§ **WHAT IS BEING ASKED**
Pick up the blog entry about holiday stress, the bathroom work and a sleepless night where it stops, and carry it on in the same voice.

It's unlikely to be plain sailing, I know. I'm still learning where my limits and boundaries are these days. But this year I will be watching myself carefully to make sure I'm managing my stress levels, checking that I don't get overwhelmed, and practising some self care if things get too much. If I can manage all that, it should make this a Christmas worth celebrating.
Before you get to Christmas, though, there's another Bandcamp Friday for you to enjoy. I don't have a new album for you this month (I've been working on music, but it's mostly been for other people's songs) but should you wish to support my work by buying an album or two of mine you can find an extensive discography on the Bandcamp site.
There are still some albums there which are marked as name your price, and that includes free.
And even if you don't buy anything of mine, please remember: never, EVER give any of your money to Spotify. Seriously. Because they're dodgy, skeevy, fascist assholes who don't pay artists for their work.
At present it looks like work on the new bathroom will be finished on Monday. Today Ash, Jamie, and James are at work finishing off the tiling and installing lights in the alcoves at the end of the bath. It's really beginning to take shape now; I've got a much better idea of how it's all going to look when everything's done. It's looking good!
Not gonna lie; yesterday I was very tired and run down and I ended up feeling rather sorry for myself. You can see exactly how low I was if you read yesterday's blog and by early evening I really didn't feel like staying up any longer, so I gave up and went to bed...
...where I spent the next couple of hours turning the events of my life over and over in my mind and completely failing to get to sleep. That has become a habit for me every night recently, so that didn't come as a surprise. But then something new and unexpected occurred to me, and it's something which casts my mental health, particularly my struggle with chronic depression, in a different light.

§ **RECORDS SUPPLIED**
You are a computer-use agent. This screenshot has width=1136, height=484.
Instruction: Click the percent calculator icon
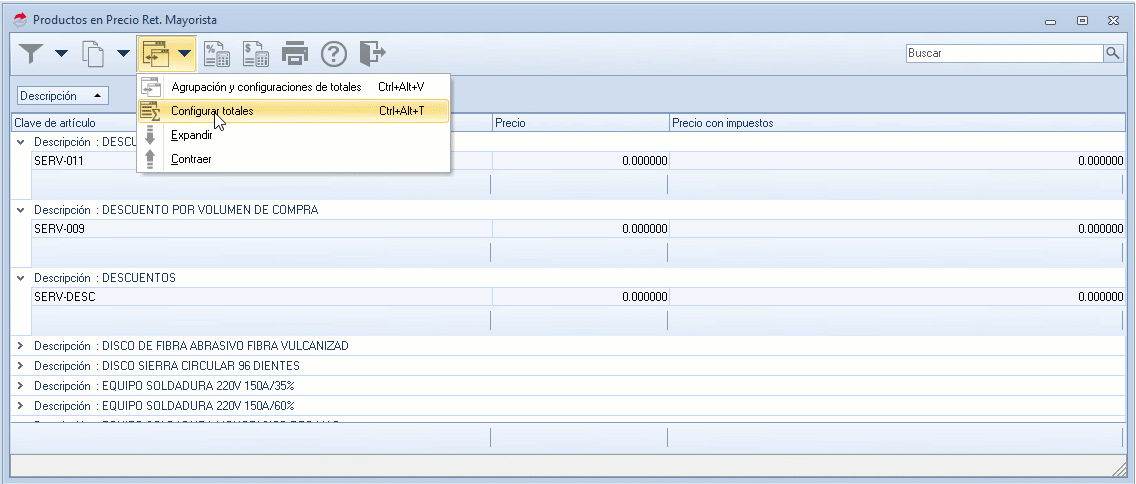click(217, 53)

...

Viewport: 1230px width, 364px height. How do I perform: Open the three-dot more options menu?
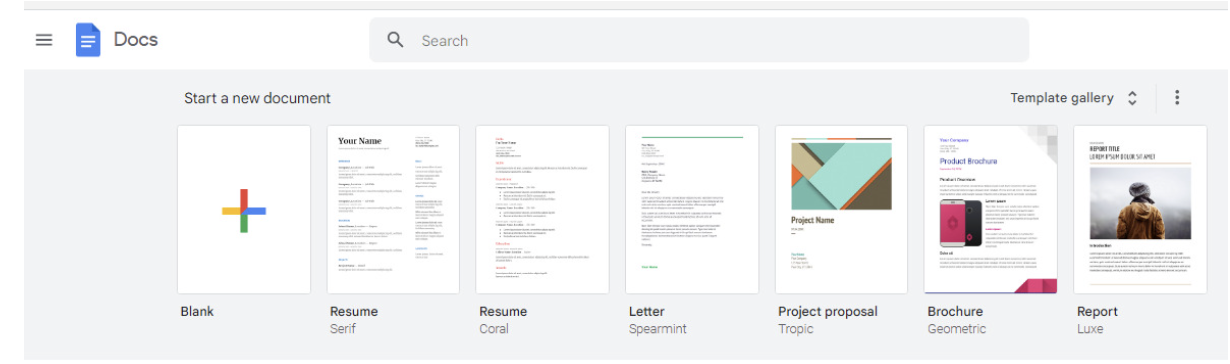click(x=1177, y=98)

§ **REPLY TO THE TASK**
I'm still thinking about it this morning. It feels like I may finally have achieved a form of closure on a particularly painful part of my past. I've felt like this before, though—and each time it happened I would realise after a month or so that I was just kidding myself and that nothing had actually changed, so I'm not going to jinx things by discussing what happened yesterday here. I need to process what I discovered and give it a chance to either sink in and do its work, or fade back into the general tumult that passes for my inner thoughts. But today, I don't feel as down as I did yesterday. I hope that feeling continues to stick around.
I still feel as exhausted this morning as I usually do. But for the second half of last night I slept like a log, and that never happens.
Tired or not, I got some work done in the studio yesterday afternoon and even did some work on graphics for the blog. That's more than I've managed to do in quite a while. I hope this means that I'm beginning to get my creative mojo back. It was largely absent for the second half of last month. The bathroom refit is still under way here, so I'm unlikely to get much done this week, though. Today the ceiling is being painted and more of the tiles are being fitted.
I'll be very glad when it's all finished and I'll have the house to myself once again. And I can't wait to have a bath.